Alma Swan, in a report well worth reading, posits four kinds of data-curation staff: data creators, data managers, data librarians, and data scientists. I’m not sure how far I can go with that. I agree with the skillsets as Swan lays them out; I’m just agog at the idea that any institution or research shop will be able to divvy up these tasks among four whole people!

It doesn’t help Swan’s case in my mind that I myself am half a data librarian and half a data manager. (Swan says that “the boundaries are fuzzy,” but I’m not sure there are any boundaries at all!) Munging data to make it flow from one place to another? Been doing that these ten years. Looking after digital data as best I can to keep it usable for the long term? Sure.
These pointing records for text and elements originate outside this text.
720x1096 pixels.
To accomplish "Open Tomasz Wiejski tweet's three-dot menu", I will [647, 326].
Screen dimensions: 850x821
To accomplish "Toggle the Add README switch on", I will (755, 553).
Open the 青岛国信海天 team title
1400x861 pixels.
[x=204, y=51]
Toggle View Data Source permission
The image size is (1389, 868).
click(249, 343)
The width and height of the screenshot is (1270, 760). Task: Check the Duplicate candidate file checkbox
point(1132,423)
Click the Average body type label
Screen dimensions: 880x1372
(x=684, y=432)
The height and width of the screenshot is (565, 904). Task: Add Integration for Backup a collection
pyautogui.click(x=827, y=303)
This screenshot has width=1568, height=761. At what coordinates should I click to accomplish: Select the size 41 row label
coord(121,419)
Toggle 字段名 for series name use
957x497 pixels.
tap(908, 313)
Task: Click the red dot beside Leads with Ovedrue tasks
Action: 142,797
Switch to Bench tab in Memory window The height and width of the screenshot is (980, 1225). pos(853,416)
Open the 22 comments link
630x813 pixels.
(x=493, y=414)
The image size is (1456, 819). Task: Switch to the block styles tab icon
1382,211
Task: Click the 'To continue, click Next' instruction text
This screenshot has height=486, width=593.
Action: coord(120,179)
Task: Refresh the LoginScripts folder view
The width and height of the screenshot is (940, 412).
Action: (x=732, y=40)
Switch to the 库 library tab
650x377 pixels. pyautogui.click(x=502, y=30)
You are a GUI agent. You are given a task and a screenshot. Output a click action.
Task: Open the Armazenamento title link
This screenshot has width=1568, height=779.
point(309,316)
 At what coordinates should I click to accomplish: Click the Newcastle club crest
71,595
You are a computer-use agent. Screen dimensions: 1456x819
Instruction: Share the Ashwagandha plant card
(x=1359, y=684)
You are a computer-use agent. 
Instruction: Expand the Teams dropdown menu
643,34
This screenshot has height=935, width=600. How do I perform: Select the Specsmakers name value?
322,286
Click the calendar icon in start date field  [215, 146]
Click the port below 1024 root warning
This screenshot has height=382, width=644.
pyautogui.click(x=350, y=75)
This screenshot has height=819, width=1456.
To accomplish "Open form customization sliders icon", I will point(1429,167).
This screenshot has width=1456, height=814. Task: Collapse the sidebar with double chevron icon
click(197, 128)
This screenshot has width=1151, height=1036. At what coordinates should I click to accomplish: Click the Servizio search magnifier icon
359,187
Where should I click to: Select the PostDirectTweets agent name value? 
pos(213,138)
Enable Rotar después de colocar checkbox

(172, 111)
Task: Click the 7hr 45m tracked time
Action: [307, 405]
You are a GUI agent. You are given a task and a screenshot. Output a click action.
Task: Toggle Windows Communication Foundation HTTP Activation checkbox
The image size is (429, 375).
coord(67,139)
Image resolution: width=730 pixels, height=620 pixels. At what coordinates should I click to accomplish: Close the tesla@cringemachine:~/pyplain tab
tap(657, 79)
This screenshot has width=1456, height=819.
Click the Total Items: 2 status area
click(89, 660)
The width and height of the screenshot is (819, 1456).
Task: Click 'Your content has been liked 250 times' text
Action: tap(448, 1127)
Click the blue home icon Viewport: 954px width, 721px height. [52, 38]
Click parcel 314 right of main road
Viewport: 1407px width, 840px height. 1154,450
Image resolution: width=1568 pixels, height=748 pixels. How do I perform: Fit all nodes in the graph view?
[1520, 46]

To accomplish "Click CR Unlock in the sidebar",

That’s what an institutional-repository manager is for, right?

What I’m afraid of is that Swan has reified the job descriptions too soon, and that eager institutions will say to themselves “this! this is what we need!” before they do the hard work of making internal decisions about which pieces of the e-research puzzle they can and should assemble.

Make no mistake, it’s okay not to do everything. If you’re going to focus on big science and leave everybody else gasping, that’s your choice; it may even be the only choice that pencils out, budget-wise. Personally, I’m of the opinion that big science doesn’t need anybody’s sloppy help for the most part, and the interesting problems are found elsewhere, but that’s me.

The point is, I don’t know and neither do you?and neither does Alma. It’s too soon.

So how do we confront a big nebulous problem? By opening the door to happy accidents, I think. The consulting model for e-research in place at institutions like Purdue makes a lot more sense to me than some other approaches I’ve seen. You can do endless surveys or focus groups to figure out what institutional needs are, but there’s nothing quite like throwing spaghetti at the wall and seeing what sticks.

Sure, it’s a risky strategy. It has the virtue of being cheap, however, compared to buying a lot of big iron before the local need is established. It also assumes that you have the right kind of people on staff?can-do souls comfortable with a lot of uncertainty and able to learn fast. Staffing a speculative consulting operation with the change-averse is a fast road to oblivion.

We’re all accidental informaticists. We’ll all have to learn by doing. That’s okay. Let’s do it!